Ce jour tant attendu est arrivé.
C’est le grand branle bas.
Les cartables rangés et alignés près de la porte semblaient nous lorgner d’un œil.
Nos robes neuves encore bien flaské que nous avions utilisées la veille pour nous rendre à la messe, nous attendaient étalées sur le dossier d’une chaise.
Réveillées dès l’ aube par notre père,
le coeur content, l’esprit en fête, une petite idée me trottait déjà derrière la tête.
La verrai-je aujourd’hui ?
Des jours, des mois s’étaient écoulés.
Son souvenir s’était lentement estompé car le terrain de basket l’avait supplanté.
Ce premier jour de la reprise des classes ravivait l’image de ce panier rempli de friandises.
Sera-t-elle là notre marchande de bonbons?

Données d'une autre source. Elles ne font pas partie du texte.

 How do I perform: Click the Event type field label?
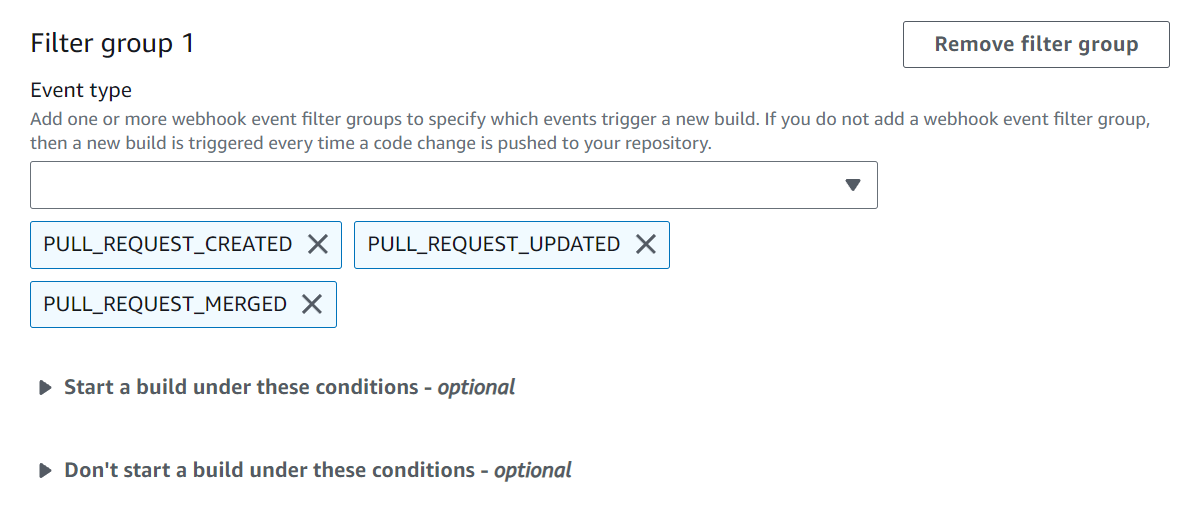81,90
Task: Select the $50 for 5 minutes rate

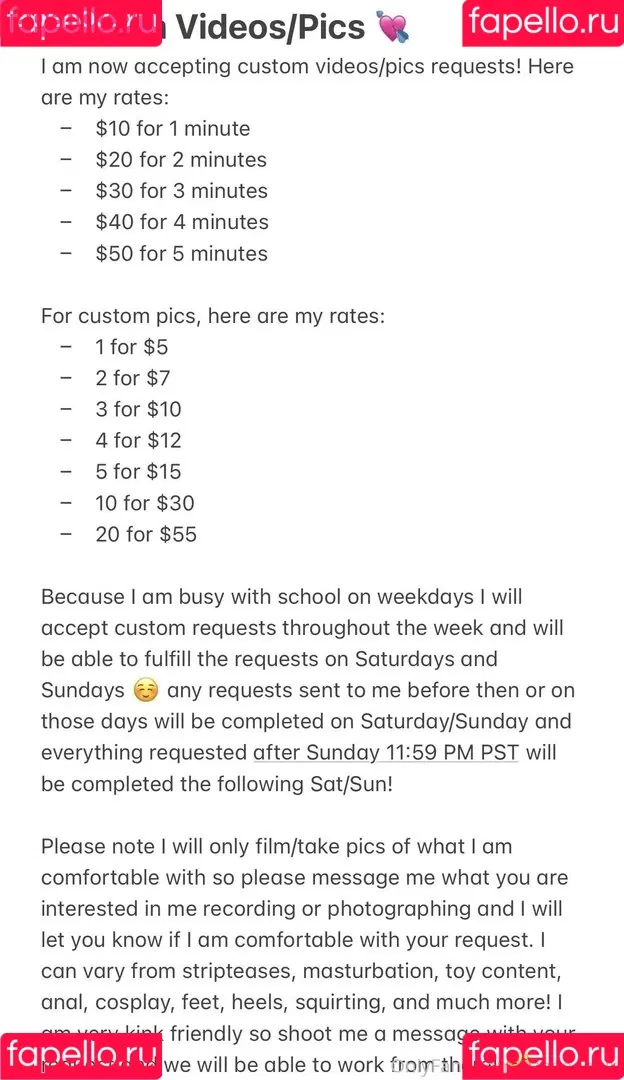Action: (x=182, y=253)
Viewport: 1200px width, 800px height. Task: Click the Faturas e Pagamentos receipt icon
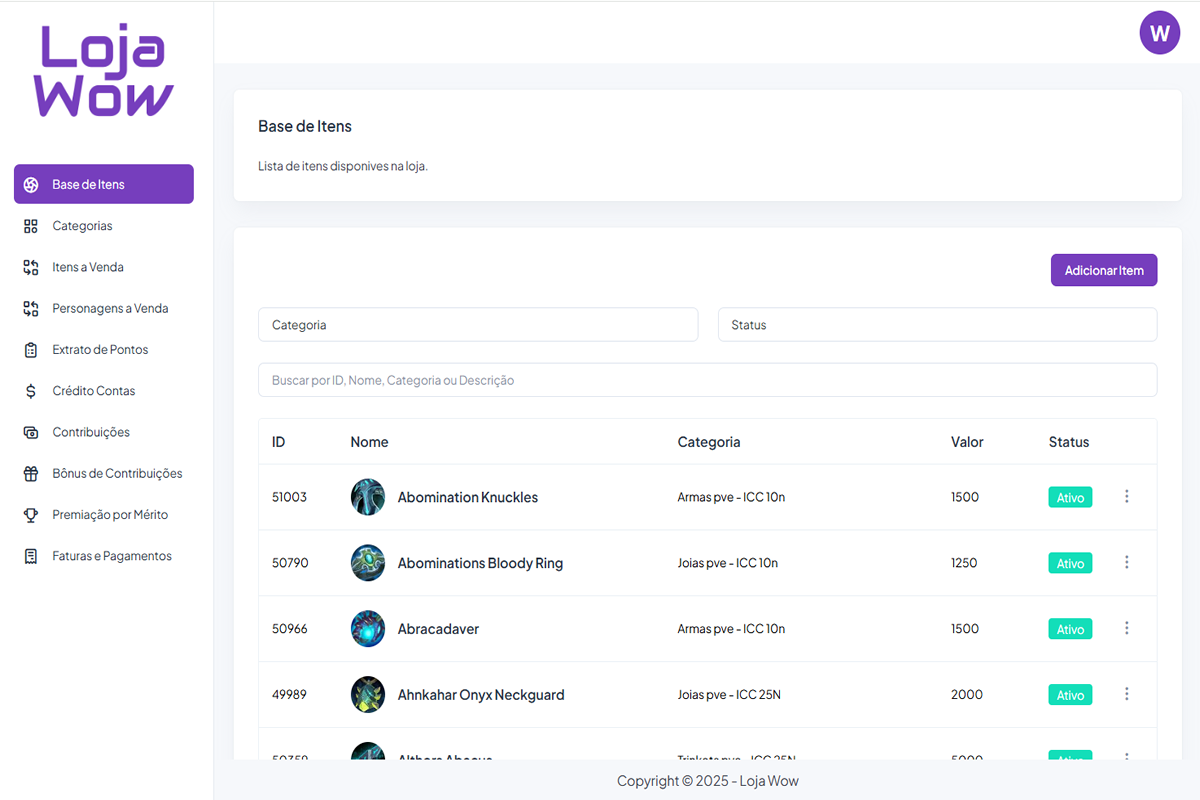(x=31, y=556)
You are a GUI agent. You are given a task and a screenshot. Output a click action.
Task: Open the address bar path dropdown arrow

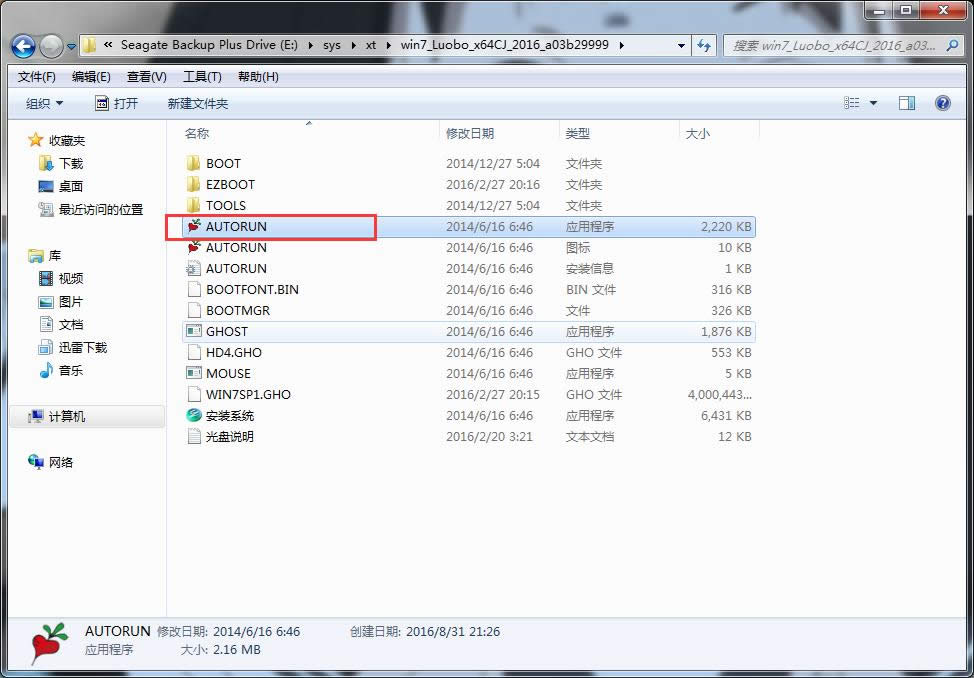[680, 45]
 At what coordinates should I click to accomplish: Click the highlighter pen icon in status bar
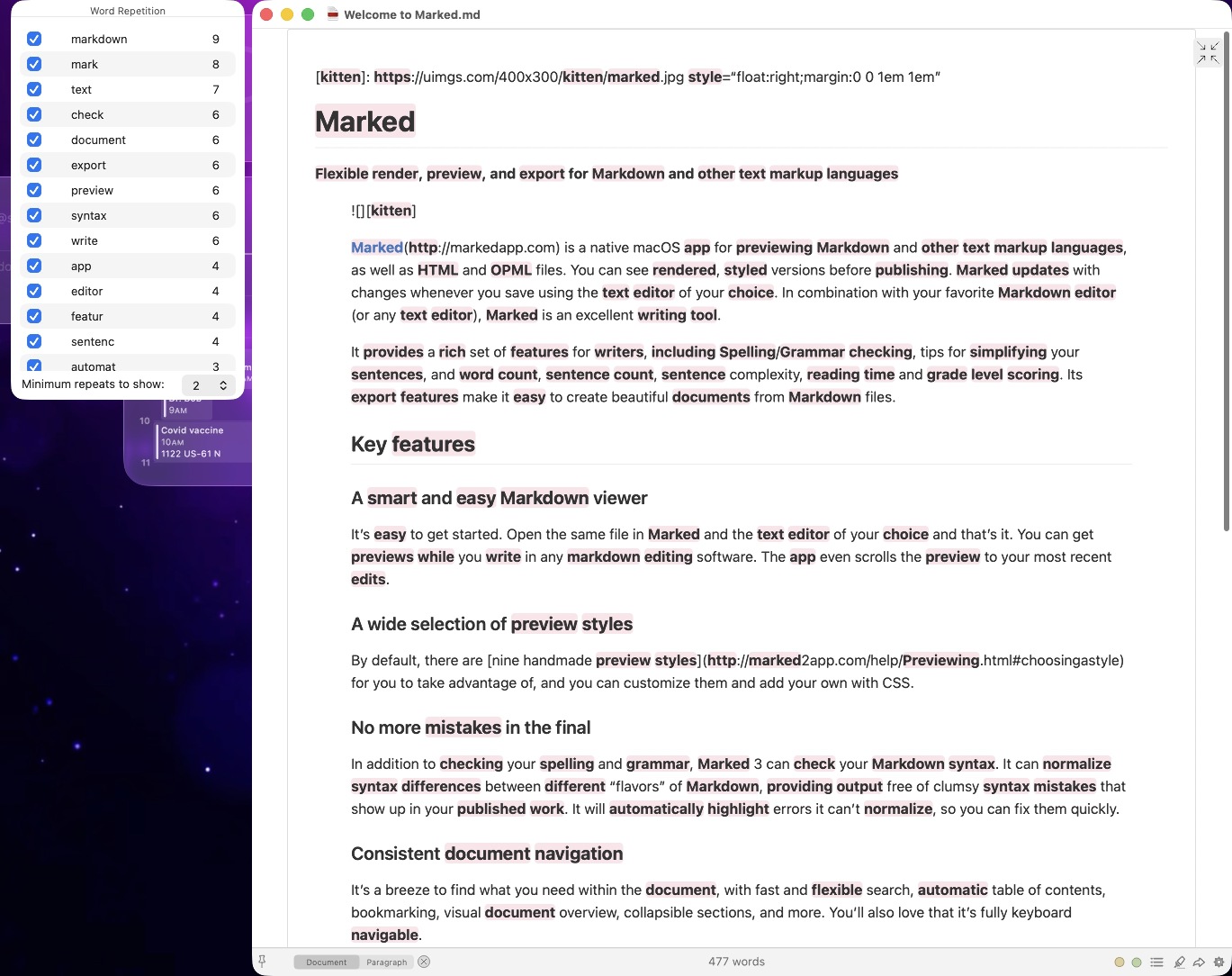click(1179, 962)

Assise sur son petit tabouret de bois, elle attendait sans doute avec impatience cette rentrée.
Ce jour me renvoyait l’image de cette vieille dame assise sur son petit tabouret de bois, un panier rempli de friandises posé sur les genoux.
A la joie de revoir mes amies se mêlait la représentation de ces ramiken, ces bonbons filés (comme on les appelait), entassés pêle- mêle dans ce panier.
La tentation était grande.
Les petites pièces de monnaie, amassées durant mes jobs de vacances, s’entrechoquaient dans ma trousse.
Elles imaginaient sans aucun doute leur destination.
Remplir les aiguilles de notre père pour rafistoler ses filets, lui enlever un par un ses cheveux blancs…étaient des petits travaux rémunérés.
Nous étions payées au nombre de mèches de cheveux enlevées.
La multiplication par 2 était de mise.
On l’utilisait à bon escient.
Les conseils répétés de notre mère ne pouvait surpasser la vue de ces friandises.
Ne pas s’arrêter en chemin, disait-elle, faire fi de toutes ces sucreries néfastes pour la santé de nos dents, et bien d’autres conseils..mais rien ne pouvait m’enlever le désir de goûter à toutes ces friandises.
Seul le tintement de la cloche de l’école toute proche me ramènerait à la réalité du moment.